ScrumMaster Versus Functional Manager

Dave Nicolette posted a relevant question to my short post on Deconstructing Manager One on Ones.

Ed, IMO PM and Scrum Master are really two roles and team members relate to the individuals in those roles differently. Even so, most companies today do not explicitly staff a Scrum Master position at all. Instead, the PM is expected to play that role in addition to the usual PM duties. There seems to be a natural tension between relating to a team member as his/her manager and relating to him/her as a process facilitator / agile mentor. What have you found most challenging in trying to function in both roles simultaneously for the same teams?

Dave Nicolette

ScrumMaster is probably an actual position only at a handful of small companies and startups. My experience has been the ScrumMaster is often a repurposed project manager. That can work really well. Real project management involves closing the gaps for a team to give them the best chance of success. Unfortunately for PMs steeped in PMI, Scrum may be a difficult transition. Currently of our four semi-official ScrumMasters three of them are PMs and one of them is a functional manager.
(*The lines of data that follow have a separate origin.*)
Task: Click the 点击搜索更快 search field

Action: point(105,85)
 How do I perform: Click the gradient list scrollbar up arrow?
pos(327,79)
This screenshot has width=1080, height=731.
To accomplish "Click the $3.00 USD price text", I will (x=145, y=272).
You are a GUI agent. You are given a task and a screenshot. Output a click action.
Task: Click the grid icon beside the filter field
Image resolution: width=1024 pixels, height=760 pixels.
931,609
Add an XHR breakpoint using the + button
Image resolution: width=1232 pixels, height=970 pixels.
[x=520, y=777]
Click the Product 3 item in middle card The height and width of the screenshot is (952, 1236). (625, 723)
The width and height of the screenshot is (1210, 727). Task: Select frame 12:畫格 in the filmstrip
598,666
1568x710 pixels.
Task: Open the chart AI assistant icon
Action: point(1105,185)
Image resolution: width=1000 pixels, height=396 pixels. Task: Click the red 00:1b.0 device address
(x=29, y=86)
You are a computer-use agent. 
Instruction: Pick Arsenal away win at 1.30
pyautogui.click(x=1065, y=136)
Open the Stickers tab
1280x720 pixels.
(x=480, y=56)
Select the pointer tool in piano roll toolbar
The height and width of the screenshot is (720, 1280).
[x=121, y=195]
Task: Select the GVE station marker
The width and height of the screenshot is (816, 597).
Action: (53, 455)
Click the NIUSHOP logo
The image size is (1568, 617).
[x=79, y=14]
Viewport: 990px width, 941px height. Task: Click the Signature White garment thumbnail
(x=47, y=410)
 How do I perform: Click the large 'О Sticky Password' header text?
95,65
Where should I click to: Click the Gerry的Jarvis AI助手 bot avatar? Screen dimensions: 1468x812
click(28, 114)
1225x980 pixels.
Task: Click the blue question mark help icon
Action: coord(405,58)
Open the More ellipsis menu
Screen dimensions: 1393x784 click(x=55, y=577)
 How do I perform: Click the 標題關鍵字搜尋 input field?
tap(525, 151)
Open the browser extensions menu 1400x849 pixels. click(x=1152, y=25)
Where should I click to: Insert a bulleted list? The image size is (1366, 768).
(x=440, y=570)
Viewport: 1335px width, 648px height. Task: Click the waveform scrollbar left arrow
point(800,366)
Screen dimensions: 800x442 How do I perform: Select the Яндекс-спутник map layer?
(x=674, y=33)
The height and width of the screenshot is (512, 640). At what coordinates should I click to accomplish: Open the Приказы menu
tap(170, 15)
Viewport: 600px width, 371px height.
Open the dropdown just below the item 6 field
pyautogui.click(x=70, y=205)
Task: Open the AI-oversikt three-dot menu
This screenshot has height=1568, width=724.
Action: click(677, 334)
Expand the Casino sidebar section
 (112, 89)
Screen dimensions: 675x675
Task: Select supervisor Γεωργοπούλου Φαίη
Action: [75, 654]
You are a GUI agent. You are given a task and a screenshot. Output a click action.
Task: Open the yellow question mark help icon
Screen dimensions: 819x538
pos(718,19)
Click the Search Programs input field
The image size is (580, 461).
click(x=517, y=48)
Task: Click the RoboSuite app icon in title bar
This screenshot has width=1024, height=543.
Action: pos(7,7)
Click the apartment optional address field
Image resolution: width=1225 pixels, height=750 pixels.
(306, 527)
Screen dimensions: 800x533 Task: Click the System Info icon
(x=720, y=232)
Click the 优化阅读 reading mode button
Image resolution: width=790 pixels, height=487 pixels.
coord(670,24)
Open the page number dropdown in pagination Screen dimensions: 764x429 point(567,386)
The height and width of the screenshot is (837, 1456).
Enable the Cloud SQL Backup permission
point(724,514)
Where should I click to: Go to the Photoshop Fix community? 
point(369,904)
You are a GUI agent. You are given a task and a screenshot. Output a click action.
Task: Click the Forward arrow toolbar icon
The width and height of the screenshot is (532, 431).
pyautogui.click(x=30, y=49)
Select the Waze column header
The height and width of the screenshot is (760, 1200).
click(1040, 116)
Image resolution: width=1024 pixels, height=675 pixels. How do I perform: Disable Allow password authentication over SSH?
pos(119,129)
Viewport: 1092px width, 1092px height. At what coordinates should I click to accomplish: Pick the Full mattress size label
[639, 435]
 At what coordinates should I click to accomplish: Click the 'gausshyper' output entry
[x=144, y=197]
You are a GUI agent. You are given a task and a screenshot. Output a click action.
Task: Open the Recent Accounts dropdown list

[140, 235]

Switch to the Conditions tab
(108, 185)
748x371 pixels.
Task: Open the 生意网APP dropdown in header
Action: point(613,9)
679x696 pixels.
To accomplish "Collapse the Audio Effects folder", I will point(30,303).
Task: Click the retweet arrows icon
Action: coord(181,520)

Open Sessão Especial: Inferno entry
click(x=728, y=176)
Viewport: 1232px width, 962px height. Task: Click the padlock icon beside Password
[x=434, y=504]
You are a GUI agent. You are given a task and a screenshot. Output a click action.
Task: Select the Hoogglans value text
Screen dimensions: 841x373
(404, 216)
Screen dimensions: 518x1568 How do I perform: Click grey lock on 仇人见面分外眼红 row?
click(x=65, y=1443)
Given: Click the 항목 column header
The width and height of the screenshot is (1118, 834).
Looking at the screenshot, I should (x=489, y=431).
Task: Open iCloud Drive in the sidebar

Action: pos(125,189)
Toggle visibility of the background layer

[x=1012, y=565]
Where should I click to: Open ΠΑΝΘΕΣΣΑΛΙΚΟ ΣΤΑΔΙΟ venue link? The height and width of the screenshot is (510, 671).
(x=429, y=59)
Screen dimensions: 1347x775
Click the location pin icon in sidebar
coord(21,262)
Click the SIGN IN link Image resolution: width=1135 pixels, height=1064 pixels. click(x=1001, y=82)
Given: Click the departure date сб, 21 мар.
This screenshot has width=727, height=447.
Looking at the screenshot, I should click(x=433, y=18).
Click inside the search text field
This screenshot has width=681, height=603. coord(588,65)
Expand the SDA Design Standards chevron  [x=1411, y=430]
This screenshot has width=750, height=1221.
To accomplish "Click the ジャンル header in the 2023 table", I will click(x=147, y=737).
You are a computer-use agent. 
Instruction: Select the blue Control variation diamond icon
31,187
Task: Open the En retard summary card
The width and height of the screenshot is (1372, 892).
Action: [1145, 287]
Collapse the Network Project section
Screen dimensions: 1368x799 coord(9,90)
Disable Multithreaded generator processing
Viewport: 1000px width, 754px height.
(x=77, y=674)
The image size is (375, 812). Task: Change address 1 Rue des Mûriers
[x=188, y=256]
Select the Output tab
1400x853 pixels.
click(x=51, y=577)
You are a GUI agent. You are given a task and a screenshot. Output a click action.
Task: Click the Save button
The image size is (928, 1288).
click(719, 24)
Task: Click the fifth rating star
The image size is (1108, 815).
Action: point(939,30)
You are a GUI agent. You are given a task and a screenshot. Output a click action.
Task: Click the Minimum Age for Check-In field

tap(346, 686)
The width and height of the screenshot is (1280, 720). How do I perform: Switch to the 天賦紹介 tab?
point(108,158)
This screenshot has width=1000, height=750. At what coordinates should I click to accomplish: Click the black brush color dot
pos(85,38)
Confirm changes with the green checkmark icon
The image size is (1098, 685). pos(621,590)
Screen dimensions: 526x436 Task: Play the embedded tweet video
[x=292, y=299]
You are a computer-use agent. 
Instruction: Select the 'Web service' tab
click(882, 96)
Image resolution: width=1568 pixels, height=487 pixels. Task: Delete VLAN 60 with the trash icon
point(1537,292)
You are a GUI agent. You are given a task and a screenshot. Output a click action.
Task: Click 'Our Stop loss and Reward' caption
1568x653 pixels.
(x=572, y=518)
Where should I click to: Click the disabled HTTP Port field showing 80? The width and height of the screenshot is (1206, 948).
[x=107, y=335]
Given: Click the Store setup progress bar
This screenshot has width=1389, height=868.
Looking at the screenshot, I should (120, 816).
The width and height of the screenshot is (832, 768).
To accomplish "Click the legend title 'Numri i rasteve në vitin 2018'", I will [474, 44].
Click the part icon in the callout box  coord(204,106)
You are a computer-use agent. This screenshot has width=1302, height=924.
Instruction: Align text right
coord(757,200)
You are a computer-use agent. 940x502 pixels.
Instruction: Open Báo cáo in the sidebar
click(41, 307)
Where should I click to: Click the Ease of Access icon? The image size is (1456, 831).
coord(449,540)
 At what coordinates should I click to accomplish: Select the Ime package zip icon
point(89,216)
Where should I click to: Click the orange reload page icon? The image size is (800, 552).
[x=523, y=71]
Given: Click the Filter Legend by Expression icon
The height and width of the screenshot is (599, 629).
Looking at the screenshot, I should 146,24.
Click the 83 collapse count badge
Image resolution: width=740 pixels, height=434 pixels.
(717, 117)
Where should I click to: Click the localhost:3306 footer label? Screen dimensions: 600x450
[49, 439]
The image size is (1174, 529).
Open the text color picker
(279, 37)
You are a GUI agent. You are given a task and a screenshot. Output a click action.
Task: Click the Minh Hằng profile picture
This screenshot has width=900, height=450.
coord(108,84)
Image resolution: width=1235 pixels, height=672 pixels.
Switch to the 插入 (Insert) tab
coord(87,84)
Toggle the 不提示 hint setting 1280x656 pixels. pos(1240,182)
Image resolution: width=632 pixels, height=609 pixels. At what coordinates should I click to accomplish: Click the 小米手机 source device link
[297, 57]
None of our PMs are 100% dedicated ScrumMasters, but two of the former PMs are about 80% dedicated to their projects which is almost as good as 100% dedicated. I’m the ScrumMaster on one project and I’m about 20% dedicated which really isn’t enough to be fully effective. Still you have to adjust to circumstances.

So on my current Scrum project where I serve as ScrumMaster we’re tasked with putting together a content heavy Intranet portal. At the start of the project there were eight developers on the project and all but two of them reported to me. Currently there are five developers on the project and only one of them report to me.

As the functional manager I have a lot more control of resource allocation. This has resulted in rolling off the seven developers onto other projects. The developers were able to explain to me that they were frustrated by the lack of actual development tasks. As new projects appeared I took the opportunity to roll them off. Had I been a normal PM repurposed as a ScrumMaster that frustration would have likely continued as I would have been less likely to spin them off.

My biggest challenge is devoting enough time to the project. I’m certain the project suffers to some extent from my lack of attention. I take too long to remove impediments, because I spend 80% of my time on other things like one-on-ones, meetings on future projects, and fire fighting on production issues. Today I finally scheduled the Sprint Review meeting with about one week left in the Sprint.

Another challenge is that I can never be sure my team members are completely honest with me. If I’m failing as a ScrumMaster to remove impediments quickly, I think it’s really hard to tell your manager the brutal truth.

Sub-optomizing is par for the course, but I hope to eventually work through the issue by training up a few more dedicated ScrumMasters from QA, development, or even the remaining PMs.